[TASK DETAILS]: Everything from the line containing "Viewport: 799px width, 532px height." to the close of the listing below should be retyped exactly, and nothing before it.

[THE RECORDS]:
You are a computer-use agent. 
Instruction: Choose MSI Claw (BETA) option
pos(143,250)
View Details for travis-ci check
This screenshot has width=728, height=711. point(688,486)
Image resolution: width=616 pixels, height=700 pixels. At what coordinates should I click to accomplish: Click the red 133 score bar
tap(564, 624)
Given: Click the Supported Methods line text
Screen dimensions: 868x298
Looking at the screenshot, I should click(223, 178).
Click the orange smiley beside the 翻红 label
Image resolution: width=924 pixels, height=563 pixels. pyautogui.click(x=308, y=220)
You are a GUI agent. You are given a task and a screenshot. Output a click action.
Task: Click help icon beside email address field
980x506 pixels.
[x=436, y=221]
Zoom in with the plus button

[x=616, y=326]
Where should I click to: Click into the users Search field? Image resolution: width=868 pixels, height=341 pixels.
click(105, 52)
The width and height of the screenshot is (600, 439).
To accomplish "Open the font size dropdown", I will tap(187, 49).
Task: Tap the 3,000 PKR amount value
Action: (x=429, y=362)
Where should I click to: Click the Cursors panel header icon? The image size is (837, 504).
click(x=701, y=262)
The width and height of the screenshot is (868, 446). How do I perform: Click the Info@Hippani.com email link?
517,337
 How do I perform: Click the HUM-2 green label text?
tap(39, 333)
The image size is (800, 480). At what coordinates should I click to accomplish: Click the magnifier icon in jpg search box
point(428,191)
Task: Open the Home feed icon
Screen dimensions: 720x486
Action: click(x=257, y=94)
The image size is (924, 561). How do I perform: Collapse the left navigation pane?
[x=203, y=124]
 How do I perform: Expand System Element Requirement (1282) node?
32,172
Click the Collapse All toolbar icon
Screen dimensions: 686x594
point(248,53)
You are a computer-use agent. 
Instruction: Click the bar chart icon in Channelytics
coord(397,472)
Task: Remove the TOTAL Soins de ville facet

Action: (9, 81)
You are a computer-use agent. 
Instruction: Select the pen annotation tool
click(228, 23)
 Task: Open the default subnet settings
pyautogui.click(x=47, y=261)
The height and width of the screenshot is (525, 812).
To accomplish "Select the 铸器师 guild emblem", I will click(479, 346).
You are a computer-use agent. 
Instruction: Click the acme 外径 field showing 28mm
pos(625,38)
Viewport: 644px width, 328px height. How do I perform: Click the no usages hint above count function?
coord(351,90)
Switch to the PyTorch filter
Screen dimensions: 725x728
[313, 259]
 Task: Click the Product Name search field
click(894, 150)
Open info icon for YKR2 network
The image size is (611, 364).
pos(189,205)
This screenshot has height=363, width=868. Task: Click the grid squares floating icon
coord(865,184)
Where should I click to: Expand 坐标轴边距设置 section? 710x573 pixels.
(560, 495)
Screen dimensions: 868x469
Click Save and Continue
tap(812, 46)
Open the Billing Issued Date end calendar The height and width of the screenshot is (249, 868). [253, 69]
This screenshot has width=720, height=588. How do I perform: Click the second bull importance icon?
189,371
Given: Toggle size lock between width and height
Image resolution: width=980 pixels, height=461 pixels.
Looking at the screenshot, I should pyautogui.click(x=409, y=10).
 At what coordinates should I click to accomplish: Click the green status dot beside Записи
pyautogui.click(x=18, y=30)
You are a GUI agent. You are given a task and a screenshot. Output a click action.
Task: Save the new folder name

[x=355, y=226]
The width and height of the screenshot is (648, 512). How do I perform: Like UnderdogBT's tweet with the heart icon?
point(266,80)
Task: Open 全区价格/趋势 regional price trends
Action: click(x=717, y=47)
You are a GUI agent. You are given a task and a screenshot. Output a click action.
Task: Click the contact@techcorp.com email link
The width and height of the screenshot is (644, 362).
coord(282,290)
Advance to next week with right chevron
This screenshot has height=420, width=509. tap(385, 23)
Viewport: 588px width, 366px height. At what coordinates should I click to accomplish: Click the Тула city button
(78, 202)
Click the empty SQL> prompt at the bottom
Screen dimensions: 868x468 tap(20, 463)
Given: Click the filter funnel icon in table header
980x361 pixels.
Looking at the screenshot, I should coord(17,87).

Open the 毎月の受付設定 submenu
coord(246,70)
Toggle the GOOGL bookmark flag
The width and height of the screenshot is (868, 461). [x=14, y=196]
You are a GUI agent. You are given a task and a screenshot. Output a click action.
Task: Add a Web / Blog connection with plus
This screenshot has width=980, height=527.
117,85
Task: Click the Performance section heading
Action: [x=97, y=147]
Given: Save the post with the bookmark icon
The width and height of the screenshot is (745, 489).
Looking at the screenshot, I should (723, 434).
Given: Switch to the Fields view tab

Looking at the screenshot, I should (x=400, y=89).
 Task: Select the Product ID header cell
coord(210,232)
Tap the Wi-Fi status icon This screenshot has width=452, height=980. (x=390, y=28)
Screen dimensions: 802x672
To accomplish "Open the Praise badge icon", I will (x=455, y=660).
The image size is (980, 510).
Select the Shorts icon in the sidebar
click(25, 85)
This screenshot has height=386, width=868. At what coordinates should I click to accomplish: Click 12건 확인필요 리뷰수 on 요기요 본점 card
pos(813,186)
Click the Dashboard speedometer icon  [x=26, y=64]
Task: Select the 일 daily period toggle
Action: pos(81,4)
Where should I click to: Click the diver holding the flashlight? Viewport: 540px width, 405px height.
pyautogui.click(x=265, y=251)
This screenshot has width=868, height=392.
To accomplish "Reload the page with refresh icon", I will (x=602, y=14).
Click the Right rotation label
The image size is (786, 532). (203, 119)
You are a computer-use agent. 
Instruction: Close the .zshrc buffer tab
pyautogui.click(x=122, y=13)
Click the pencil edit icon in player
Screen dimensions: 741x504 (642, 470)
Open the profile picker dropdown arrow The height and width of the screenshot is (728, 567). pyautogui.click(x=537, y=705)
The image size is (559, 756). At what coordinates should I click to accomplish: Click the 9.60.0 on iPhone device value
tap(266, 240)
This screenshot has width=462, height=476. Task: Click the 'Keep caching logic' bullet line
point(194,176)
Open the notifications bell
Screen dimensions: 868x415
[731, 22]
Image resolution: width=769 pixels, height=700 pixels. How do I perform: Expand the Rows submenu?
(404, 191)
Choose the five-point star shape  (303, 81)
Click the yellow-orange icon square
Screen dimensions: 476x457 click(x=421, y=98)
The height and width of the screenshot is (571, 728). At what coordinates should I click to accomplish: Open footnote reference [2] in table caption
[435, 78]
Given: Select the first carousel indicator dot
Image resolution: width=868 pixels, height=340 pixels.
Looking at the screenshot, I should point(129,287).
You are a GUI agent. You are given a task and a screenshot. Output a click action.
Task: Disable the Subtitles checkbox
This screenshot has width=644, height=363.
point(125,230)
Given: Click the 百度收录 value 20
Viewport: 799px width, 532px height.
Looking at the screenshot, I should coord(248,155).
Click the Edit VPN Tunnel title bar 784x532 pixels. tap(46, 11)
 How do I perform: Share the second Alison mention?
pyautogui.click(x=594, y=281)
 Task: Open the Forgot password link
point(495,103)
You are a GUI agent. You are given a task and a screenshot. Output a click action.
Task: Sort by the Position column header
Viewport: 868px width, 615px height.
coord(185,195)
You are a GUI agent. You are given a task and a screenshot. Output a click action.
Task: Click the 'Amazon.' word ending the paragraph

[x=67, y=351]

[RESPONSE BOX]:
Viewport: 799px width, 532px height.
Looking at the screenshot, I should coord(248,155).
Click the Edit VPN Tunnel title bar 784x532 pixels. tap(46, 11)
 How do I perform: Share the second Alison mention?
pyautogui.click(x=594, y=281)
 Task: Open the Forgot password link
point(495,103)
You are a GUI agent. You are given a task and a screenshot. Output a click action.
Task: Sort by the Position column header
Viewport: 868px width, 615px height.
coord(185,195)
You are a GUI agent. You are given a task and a screenshot. Output a click action.
Task: Click the 'Amazon.' word ending the paragraph

[x=67, y=351]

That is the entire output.